However, I believe I’m more ”entitled” (again within many quotation marks) to speak about the aspect of the love stories because it’s a topic that interests me greatly and a topic on which I’ve done some solid reading and research. Yes, it’s true that other cultures like the ancient Greeks and the Aztecs displayed enough fatalism. But this specific type of ”love story” (with the multple separations, the cuckolding, the courtly love and the various obstacles the characters themselves deliberately raise) is essentially Celtic in origin. When we ignore all this information and try to turn these ”love stories” into something entirely different, isn’t the core of the myth destroyed?
I admit I’m a Celtophile. I bear a great love and respect towards that culture. Therefore, I’m really disgruntled by any deviation in their mythology and tradition that alters their worldview in major ways because it actually turns them into someting else.
Of course writers and tv producers can do whatever they like. I won’t police them. Tha’s just my take on the matter.
Fionavar.. sounds like a great read, thanks for the rec! I’ll put it after what I have currently, an ever increasing list, lol. I’m afraid I can only read a book every two weeks, which isn’t that many.
Ah, the Arthurian legend. This fascinated me too, but because of the character of Merlin. Something-something nerdiness 😉 Not to say there are no romantic angles in Merlin’s story either. In fact, a miniseries on … Hallmark, I think, the one with Sam Neil as Merlin, Miranda Richardson as Mab (Merlin’s “mother”), and Isabella Rosellini as Nimue (Merlin’s love) plays up that aspect.
I liked said miniseries quite a lot, btw.
But I suppose the appeal, for me, was always Merlin as wizard, rather than Merlin as man who may also be in love and be loved. The good wizard, who’s wise, and powerful in perhaps not entirely kosher ways, but acting for the good of the land and his people.
And here there may even be a similarity between the appeal of the Arthurian romance and the more nerdy Merlin: all these heroes are flawed, and –because– they are flawed they are heroic. That is the tragedy.
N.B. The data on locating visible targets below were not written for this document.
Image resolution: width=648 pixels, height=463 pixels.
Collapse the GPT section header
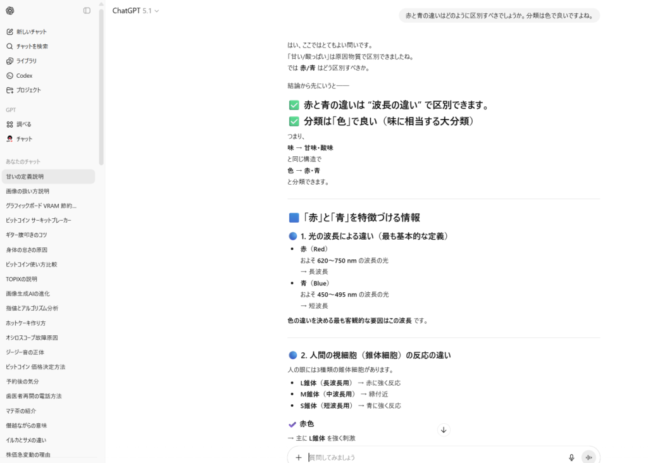coord(11,109)
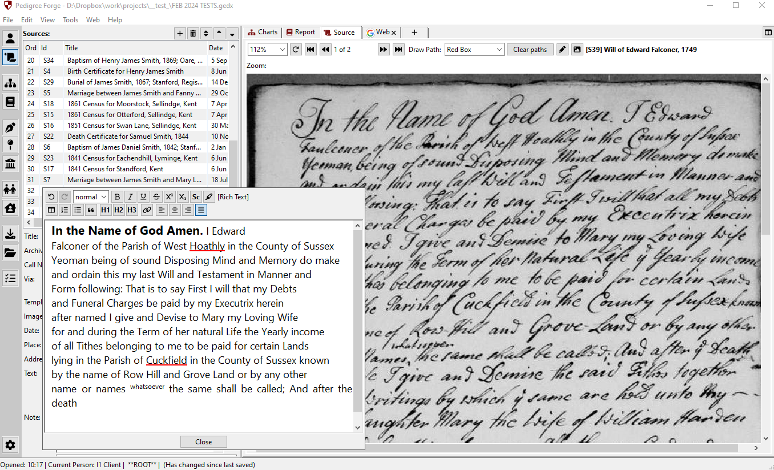Insert a hyperlink in the rich text editor

pyautogui.click(x=147, y=210)
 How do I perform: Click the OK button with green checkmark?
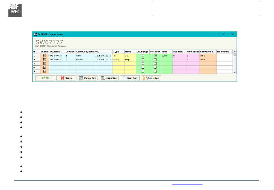click(x=45, y=78)
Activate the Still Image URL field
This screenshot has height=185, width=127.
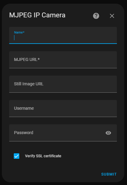[x=63, y=84]
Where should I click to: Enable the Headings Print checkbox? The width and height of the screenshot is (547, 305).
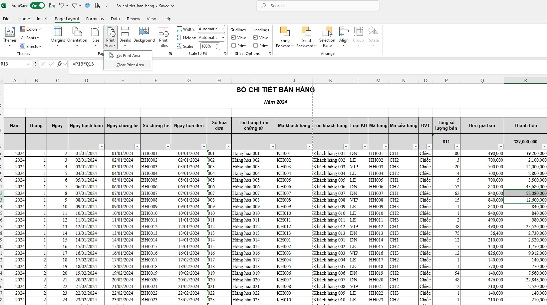[x=256, y=46]
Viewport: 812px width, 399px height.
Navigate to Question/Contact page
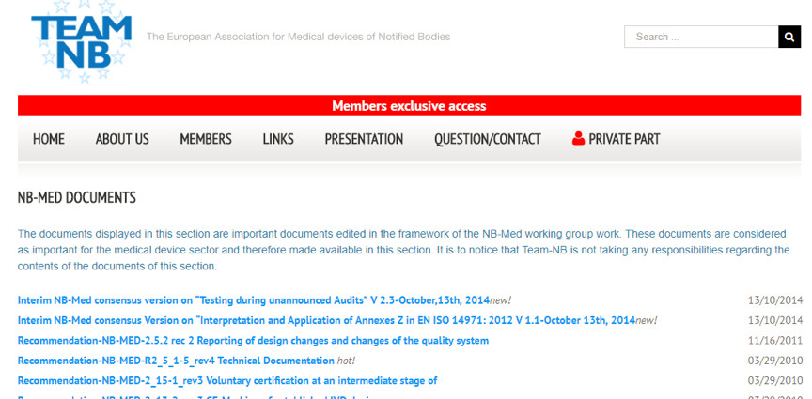(x=487, y=139)
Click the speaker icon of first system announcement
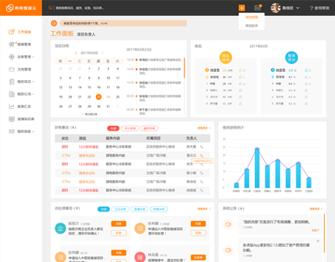The height and width of the screenshot is (262, 335). pos(228,224)
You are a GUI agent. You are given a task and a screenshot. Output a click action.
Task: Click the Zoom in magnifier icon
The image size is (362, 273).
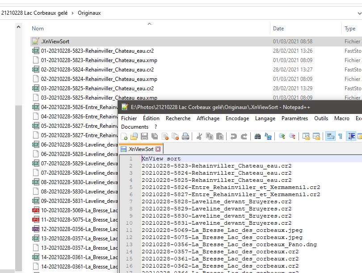(x=282, y=137)

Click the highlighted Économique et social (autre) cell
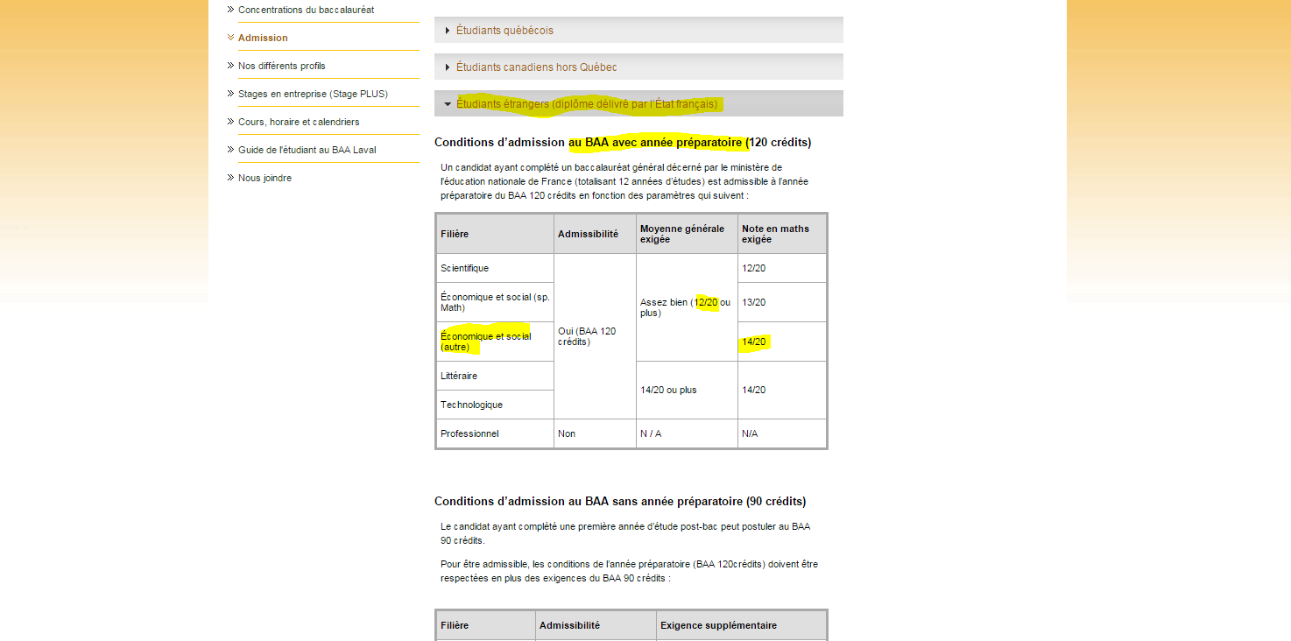click(485, 342)
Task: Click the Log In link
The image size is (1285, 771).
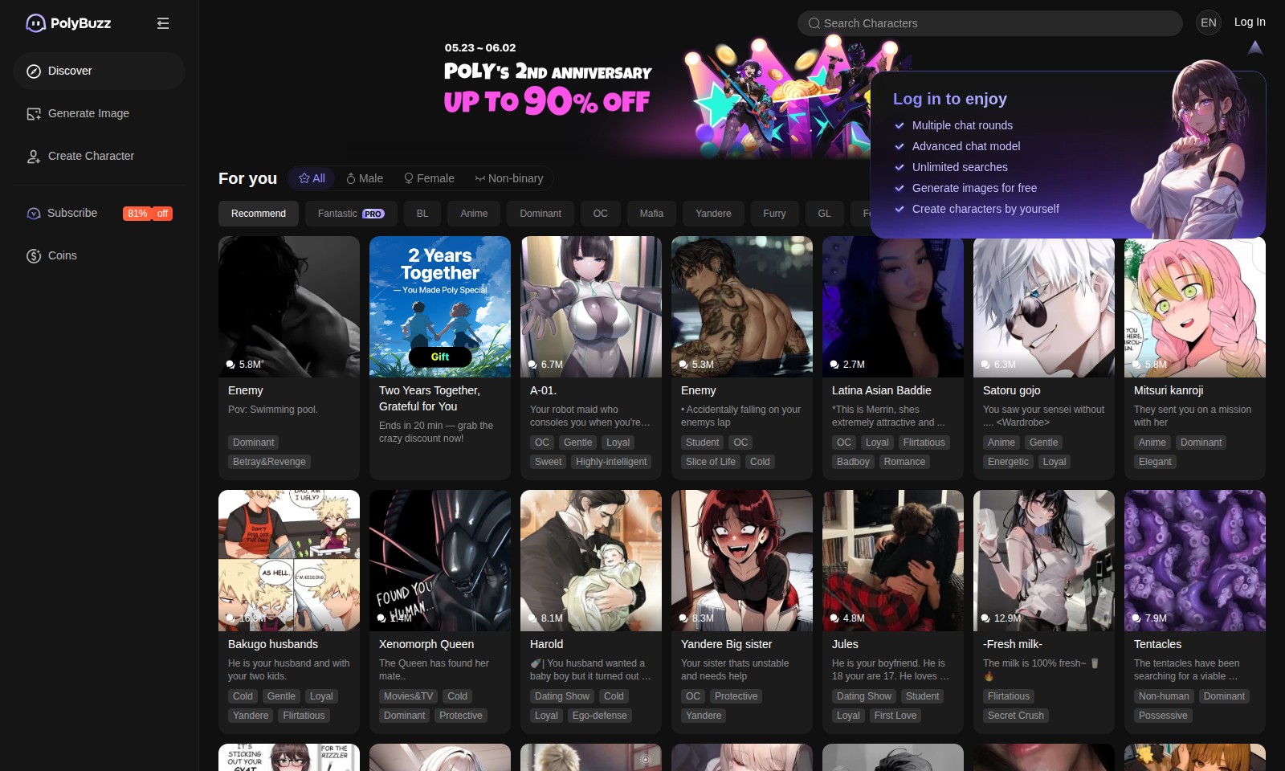Action: (x=1249, y=22)
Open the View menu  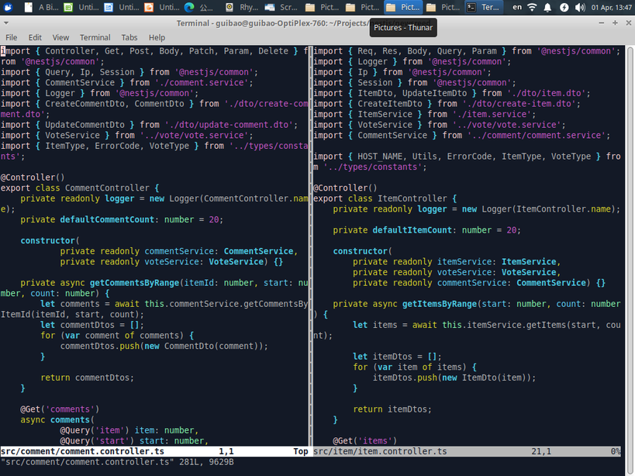(x=60, y=37)
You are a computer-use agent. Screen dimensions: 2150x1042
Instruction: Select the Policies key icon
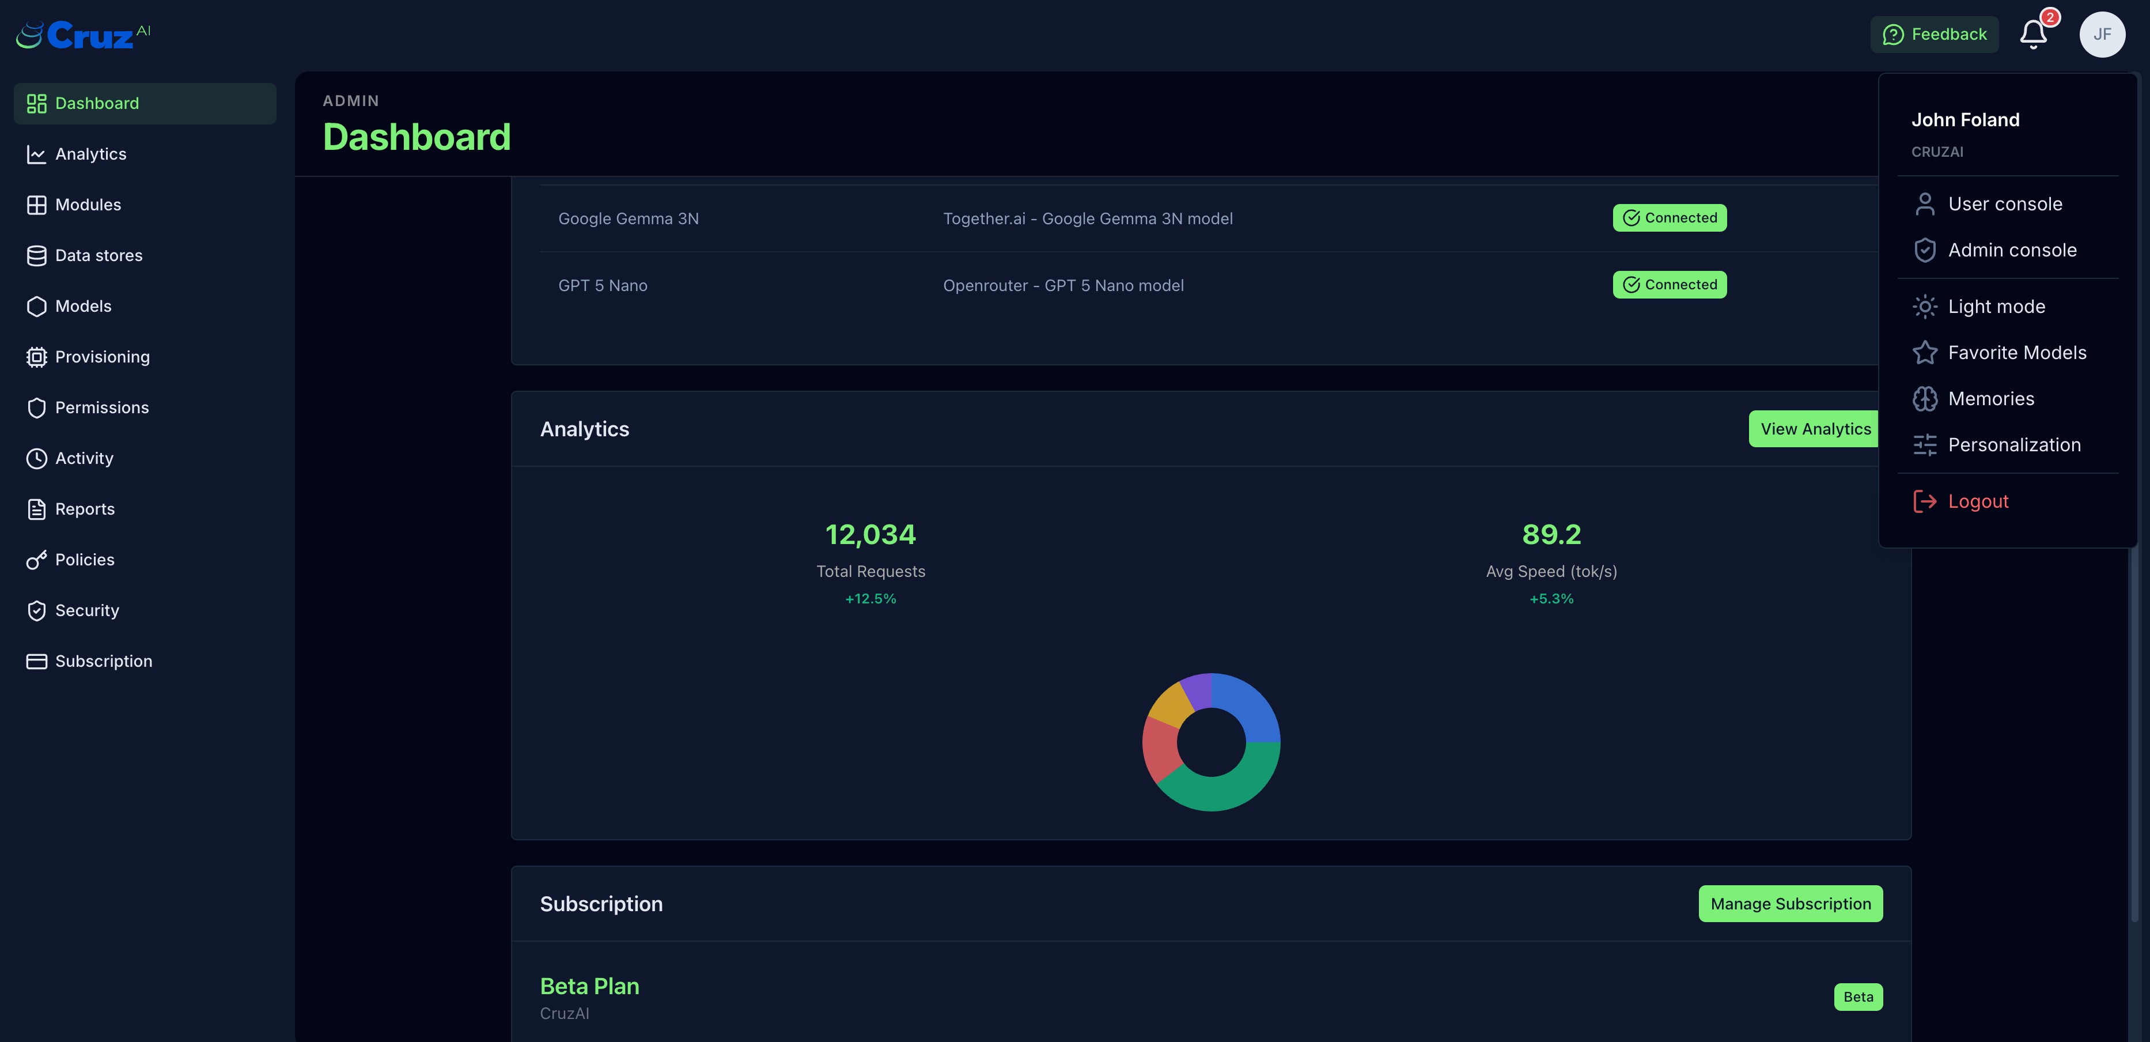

It’s a darn shame the court of King Arthur suffers from the poison of lust, but men and women without passion also tend not to risk fighting dragons. The wizard may be the half-son of a fae, or worse, but someone who hasn’t been or at least seen the dirt of the world is ill equipped to understand it (something Father Brown would also say, though of course he wouldn’t consider demonic ancestry necessary 😉 ). Contentment and stability are placid. It is the conflict between passion and duty that is the spring to drive the heroes, the source of both their greatness and doom.
I’m hesitant to subscribe to this as a lesson about how things unambiguously are; but there seems to be some kind of truth being hinted at here. Classical heroes are often tragically internally conflicted, and either of the Sun or of hell in some capacity.
Merlin could provide a whole separate case study. I’ve seen Nimue portrayed as everything from an evil deceiver to a true love. (Leaving aside whatever it is that David Weber is doing by invoking those names in his Safehold series!)
I do question the familiar sense that stability is placid, or that passion must conflict with duty. A martial artist moves with the greatest force from a position of immense stability; duty itself can be a passion. Consider the running debate with Colonel Crane in Chesterton’s *Tales of the Long Bow* . . .
Great comments, Lilaia and Bland!
I’ll be getting to Tales of the Long Bow a bit sooner 😉
Chesterton, and in particular Tolkien were very keen on questioning the “stability-placidity” connection. The hobbits are stable and even placid, but in the end it’s one of them to bear the one ring. And the fact that both authors were Christians might indeed not be accidental to this questioning. The hero who is heroic because of a drive rooted in some tragic flaw is a classical, pagan trope.
I’m not at all familiar with the literary tradition of the East to know which tropes are common there. (I did read a Mongol fairy-tale once though, and it was by far the most complex, multi-generational spanning story of such a format that I’ve seen, but thoroughly approachable on Western pagan hero terms.) The image of the martial arts sage is a compelling one, but then again the apprentice is often young, impetuous, and passionate in all sorts of ways. Or so kung fu films tell me 😉 The apprentice learns to master himself, but I think there’s only one time when the spring of inner conflict is allowed to relax, and that is before death. The wise, balanced sage may be breathing, but he is in fact dead. It is the apprentice with all messy complications who lives.